[CONSIGNA]:
Indica si cada afirmación coincide con el fragmento sobre la enseñanza del periodismo, con un sí o un no y la cita literal de las palabras que lo deciden. 1. Quien escribe vio El Informante más de 200 veces. 2. Este año la mayor parte de la clase siguió el asunto con fascinación. 3. El Informante trata sobre dos héroes del periodismo y de la vida.

+++ FRAGMENTO +++

Llega un momento en que ser periodista te juega en contra. Porque uno está entrenado en ponerse en los zapatos del otro, cultiva la empatía como herramienta básica de trabajo. Y entonces ve que a estos muchachos -que siguen teniendo la inteligencia, la simpatía y la calidez de siempre- los estafaron, que la culpa no es solo de ellos. Que la incultura, el desinterés y la ajenidad no les nacieron solos. Que les fueron matando la curiosidad y que, con cada maestra que dejó de corregirles las faltas de ortografía, les enseñaron que todo da más o menos lo mismo.
Entonces, cuando uno comprende que ellos también son víctimas, casi sin darse cuenta va bajando la guardia. Y lo malo termina siendo aprobado como mediocre; lo mediocre pasa por bueno; y lo bueno, las pocas veces que llega, se celebra como si fuera brillante.
No quiero ser parte de ese círculo perverso. Nunca fui así y no lo seré.
Lo que hago, siempre me gustó hacerlo bien. Lo mejor posible.
Justamente, porque creo en la excelencia, todos los años llevo a clase grandes ejemplos del periodismo, esos que le encienden el alma incluso a un témpano. Este año, proyectando la película El Informante, sobre dos héroes del periodismo y de la vida, vi a gente dormirse en el salón y a otros chateando en WhatsApp o Facebook.
¡Yo la vi más de 200 veces y todavía hay escenas donde tengo que aguantarme las lágrimas!
También les llevé la entrevista de Oriana Fallaci a Galtieri. Toda la vida resultó. Ahora se te va una clase entera en preparar el ambiente: primero tenés que contarles quién era Galtieri, qué fue la guerra de las Malvinas, en qué momento histórico la corajuda periodista italiana se sentó frente al dictador. Les expliqué todo. Les pasé el video de la Plaza de Mayo repleta de una multitud enloquecida vivando a Galtieri, cuando dijo: “¡Si quieren venir, que vengan! ¡Les presentaremos batalla!”.
Normalmente, a esta altura, todos los años ya había conseguido que la mayor parte de la clase siguiera el asunto con fascinación. Este año no. Caras absortas. Desinterés. Un pibe despatarrado mirando su Facebook. Todo el año estuvo igual.
Llegamos a la entrevista. Leímos los fragmentos más duros e inolvidables.
Silencio.
Silencio.
Silencio.
Ellos querían que terminara la clase.
Yo también.”
Deben ver la película Mr. Pip que sucede en Nueva Guinea. Para aquellos que consideran que la enseñanza requiere tenacidad y cierta dosis de esperanza para superar la inevitable brecha generacional, la experiencia de Tom Watts, más conocido como Mr. Pip, es un obligación.

+++ EXTRACTOS DEL MATERIAL +++

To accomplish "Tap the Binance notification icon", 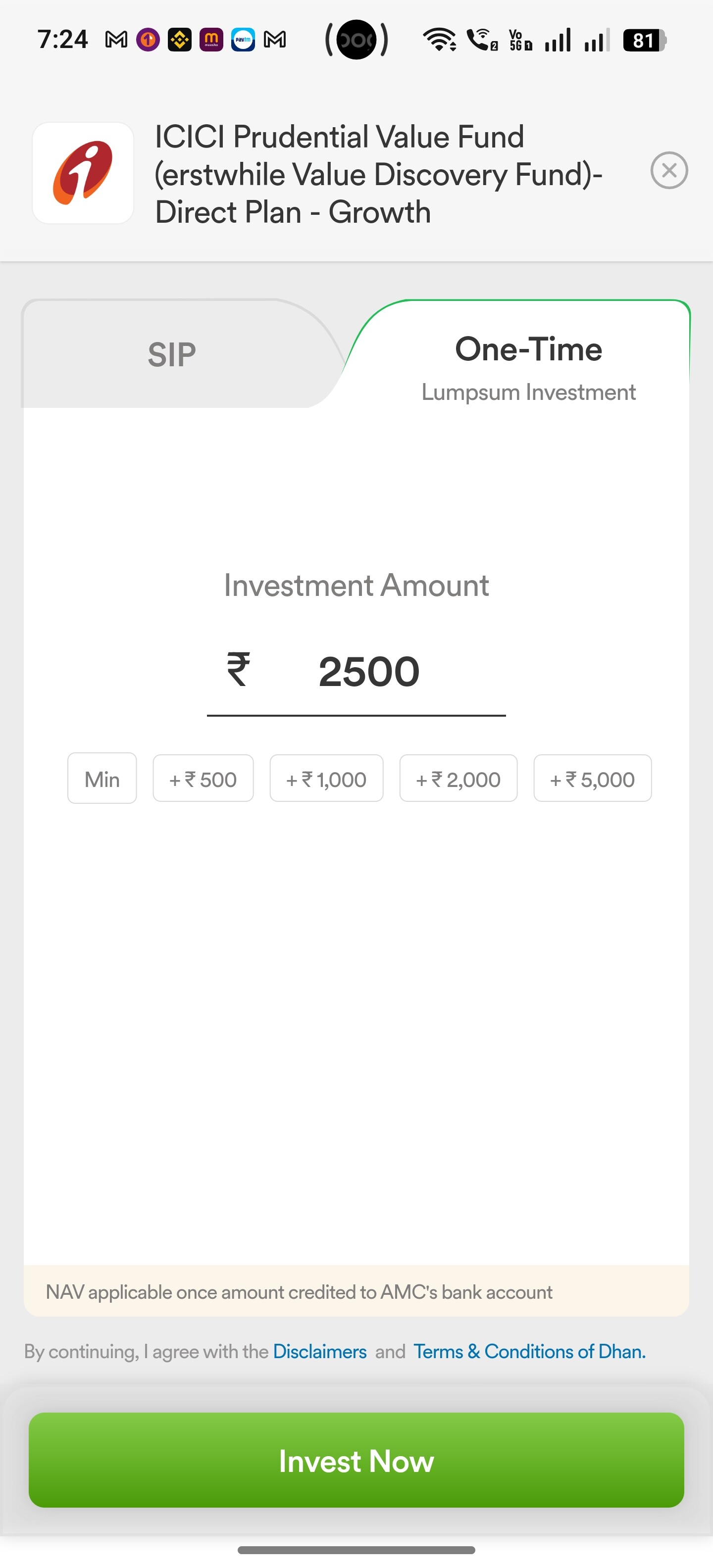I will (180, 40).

+++
+++ EXTRACTOS DEL MATERIAL +++

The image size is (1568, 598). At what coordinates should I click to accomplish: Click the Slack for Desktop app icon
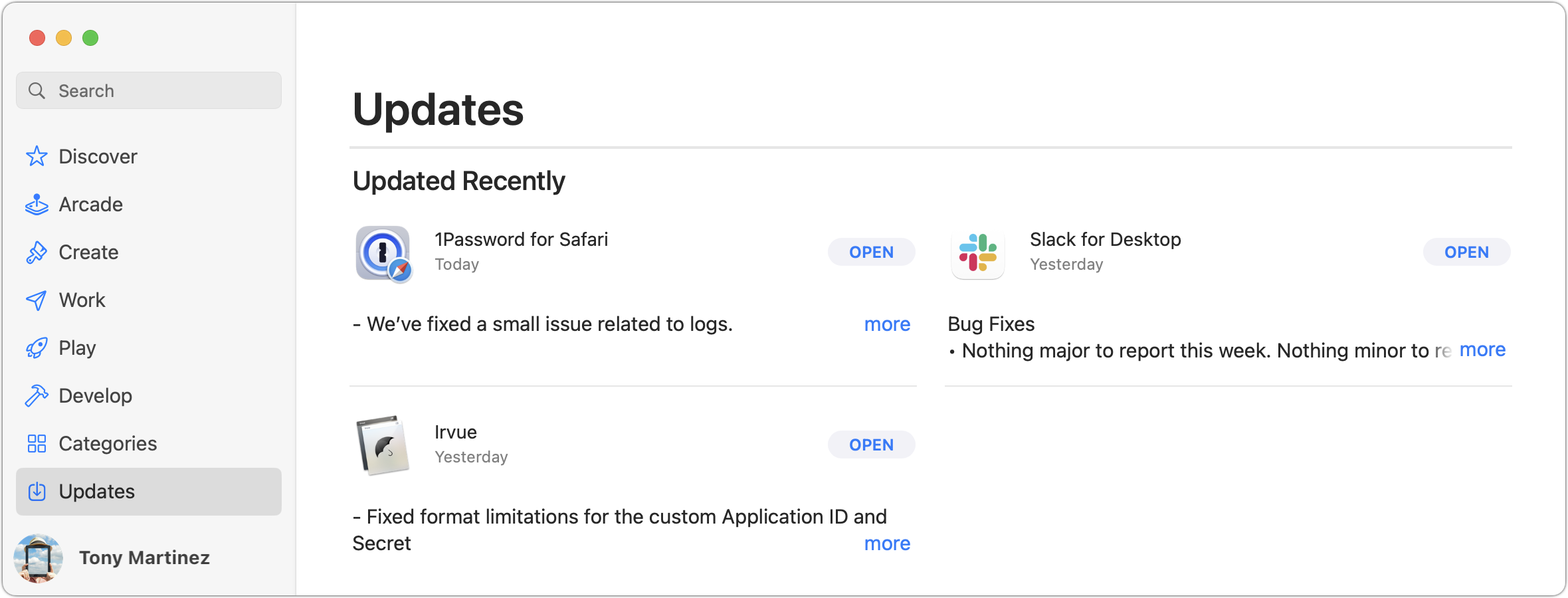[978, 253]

+++
+++ EXTRACTOS DEL MATERIAL +++

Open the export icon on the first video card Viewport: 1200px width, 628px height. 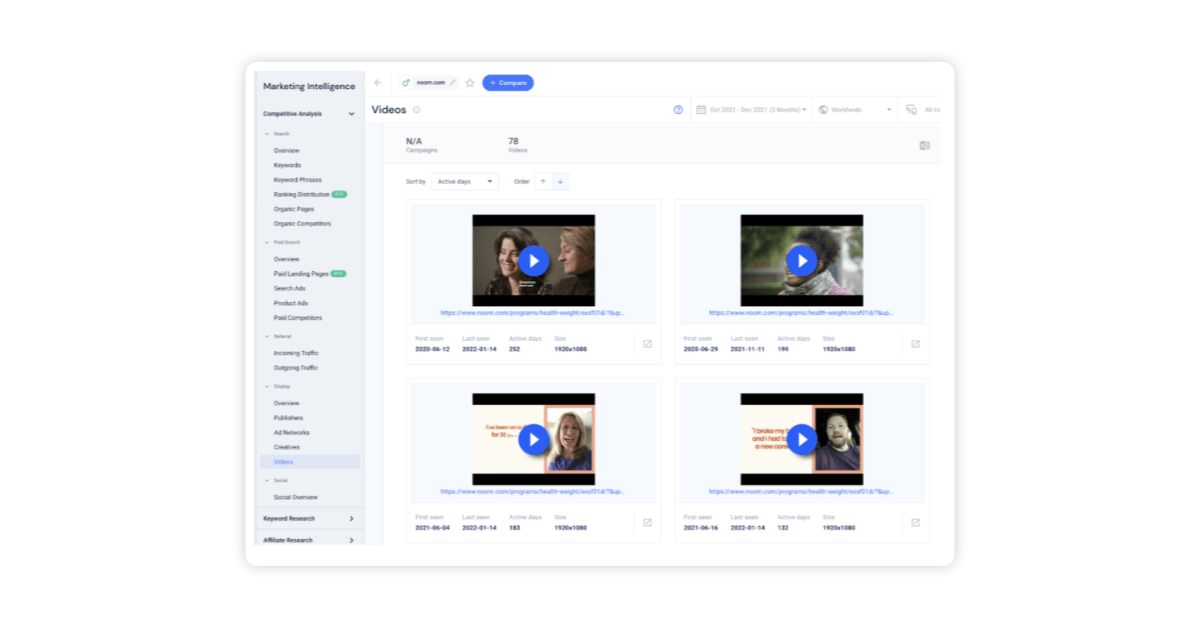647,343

+++

[RESULTADO FINAL]:
1. Sí: "¡Yo la vi más de 200 veces"
2. No: "Normalmente, a esta altura, todos los años ya había conseguido que la mayor parte de la clase siguiera el asunto con fascinación. Este año no."
3. Sí: "la película El Informante, sobre dos héroes del periodismo y de la vida"